Extrait de texte:
^^^^

Rebond politiquement incorrect sur les humiliations de prisonniers et la décapitation de Nick Berg

La méthode que votre essai Bévues de presse applique, dans la critique du journalisme, permet de relever des faits alarmants sur la couverture de l’actualité internationale en France. Certaines tendances choquantes et perceptibles à la veille du conflit irakien, exposées dans l’essai La guerre à outrances d’Alain Hertoghe, n'ont fait que s'aggraver. Je me réfère à cette autre lepénisation des esprits, à ce détestable et lâche esprit de Munich, également dénoncés par une minorité d'intellectuels courageux.

Les médias, notamment la télévision et les quotidiens comme Le Monde, ont souvent abandonné leur travail professionnel et leurs devoirs déontologiques pour se plonger dans ce que, sous d'autres latitudes et en d'autres temps, on appelait "l'éducation des masses". Les traitements abusifs infligés aux prisonniers irakiens par une poignée de soldats états-uniens sont utilisés comme instrument de domestication idéologique et de contrôle social. Au moment où le scandale éclate, l'accusation de morts causées par des tortures n'est pas encore prouvée. On sait déjà avec l'affaire des photos publiées dans le Daily Mirror - des faux grossiers – qu’il y a eu une tentative d'intoxication contre les soldats britanniques.

Les sévices infligés à des prisonniers irakiens sont blâmables, tout le monde en convient. Mais ils ne sont rien, à mon avis, au regard des exécutions barbares d'occidentaux par les islamistes, en comparaison avec les attentats aveugles contre la population civile irakienne, par rapport aux kamikazes qui massacrent des fonctionnaires, des civils ou des soldats de la coalition. Ces derniers ont tué, eux aussi, mais beaucoup de journalistes feignent d’ignorer que l’occupation de l’Irak a permis de libérer ce pays d’une dictature encore plus sanguinaire.

L'otage nord-américain Nicholas Berg a été égorgé entre autres raisons parce qu’il était juif, tout comme Daniel Pearl au Pakistan. Je suis consterné de voir l'indifférence, la neutralité, la brièveté ou la froideur clinique avec laquelle cet assassinat a été traité par la télévision française (tout comme celui de l'otage italien, quelques semaines auparavant). L'évasion héroïque de l’autre Américain qui avait été enlevé par des terroristes, ou encore l'histoire des otages japonais, italiens et russes plus récemment, libérés après d'obscures négociations, méritaient plus de curiosité des correspondants parisiens. La vie de ces êtres humains, leurs souffrances au cours de leur captivité, n'ont déclenché qu'un intérêt furtif et apparent de la part des médias français. Comparativement, l'affaire des prisonniers irakiens humiliés – parmi lesquels figurent des terroristes - fait l'objet d'une indignation démesurée et prétendument universelle.

^^^^

Données fournies:
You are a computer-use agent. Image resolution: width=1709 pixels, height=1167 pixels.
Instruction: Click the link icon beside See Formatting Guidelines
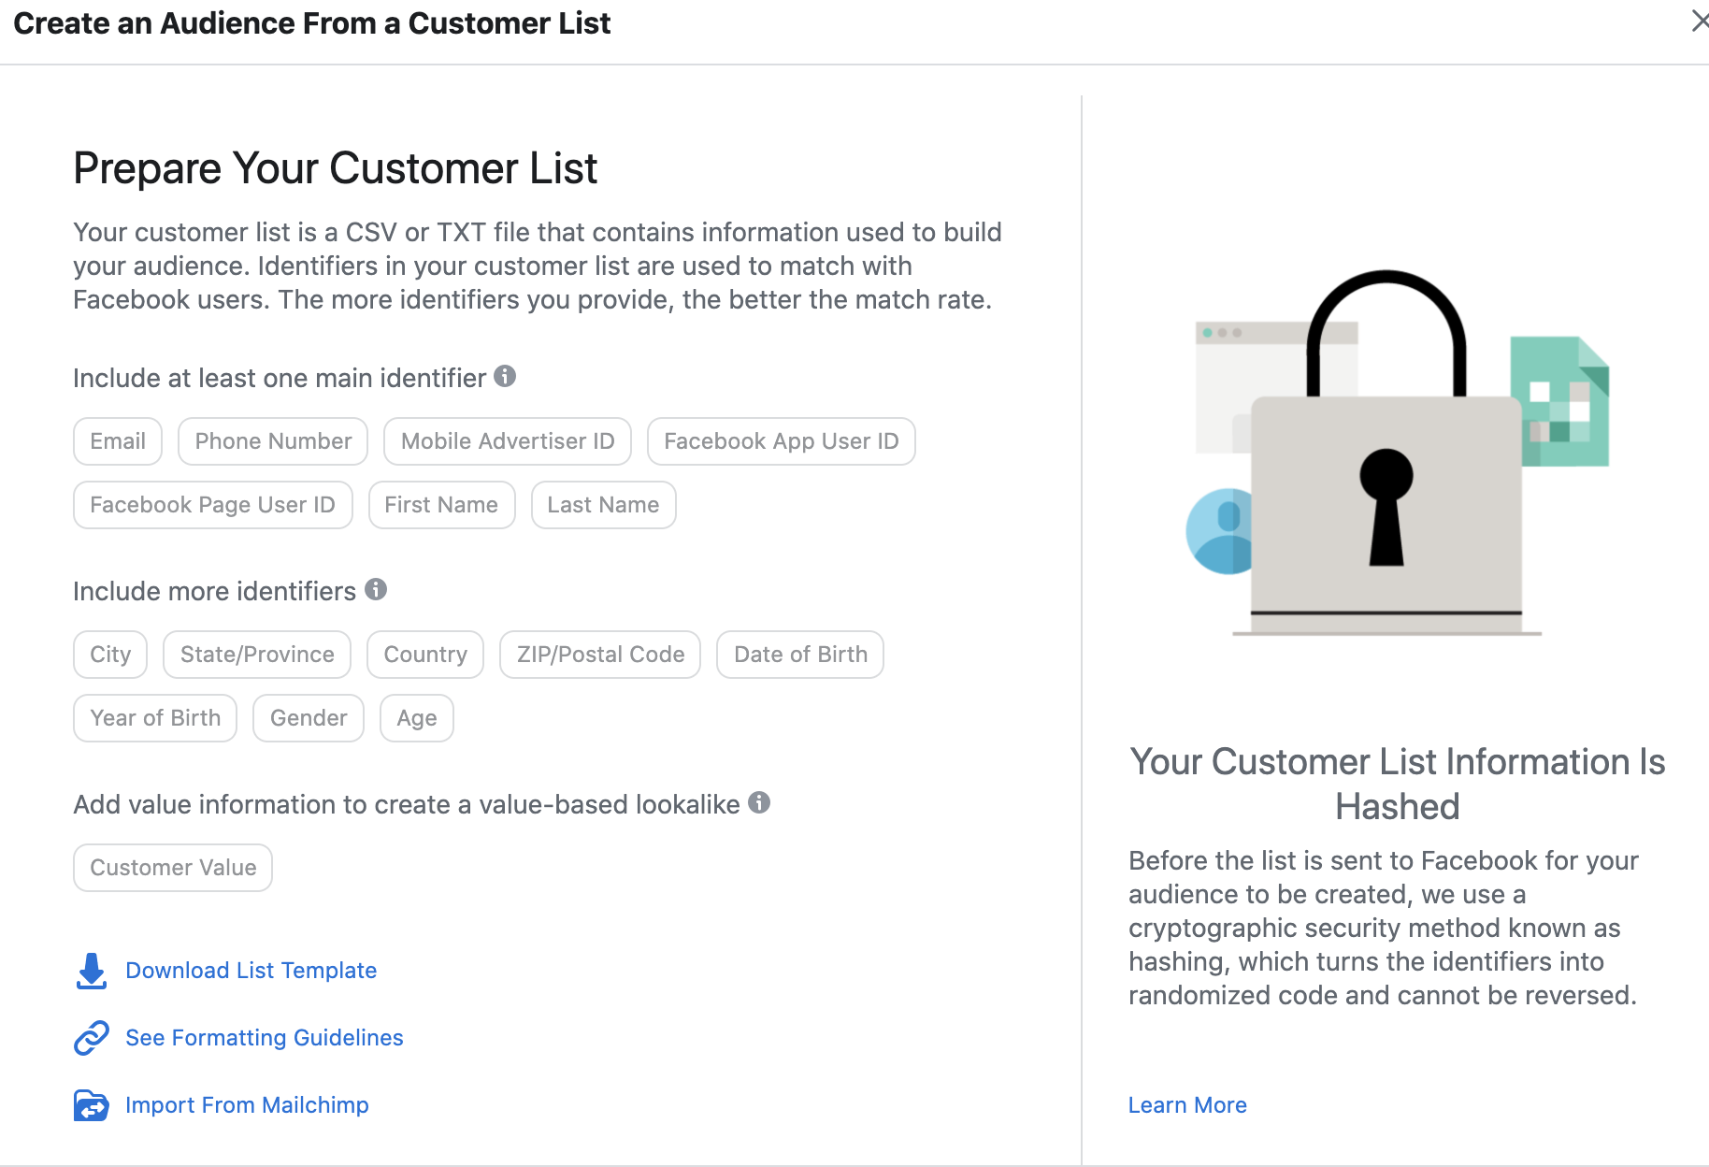point(91,1038)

^^^^

Travail à réaliser:
(A) Dans l'extrait de texte sur la décapitation de Nick Berg, quel journal a publié les photos que l'auteur qualifie de faux grossiers ?
(B) Rédigez la suite de l'extrait de texte sur la décapitation de Nick Berg, à partir de sa dernière phrase.

Problèmes résolus:
(A) Le Daily Mirror.

(B)
Des journalistes français tentent d'exploiter ce sale épisode pour diaboliser les Etats-Unis. Ils renforcent la croyance populaire selon laquelle la position officielle par rapport à la destruction du régime de Saddam Hussein est moralement supérieure à celle des Etats-Unis, de la Grande Bretagne et les autres pays de la coalition. Je ne partage pas ce point de vue. Parallèlement, je constate aussi qu'il y a une corrélation entre la montée de l'antisémitisme en France, qui est en train d'atteindre des sommets, et celle de la propagande anti-américaine. Plus ce pays devient hostile aux Etats-Unis, plus l'antisémitisme prend de l'ampleur.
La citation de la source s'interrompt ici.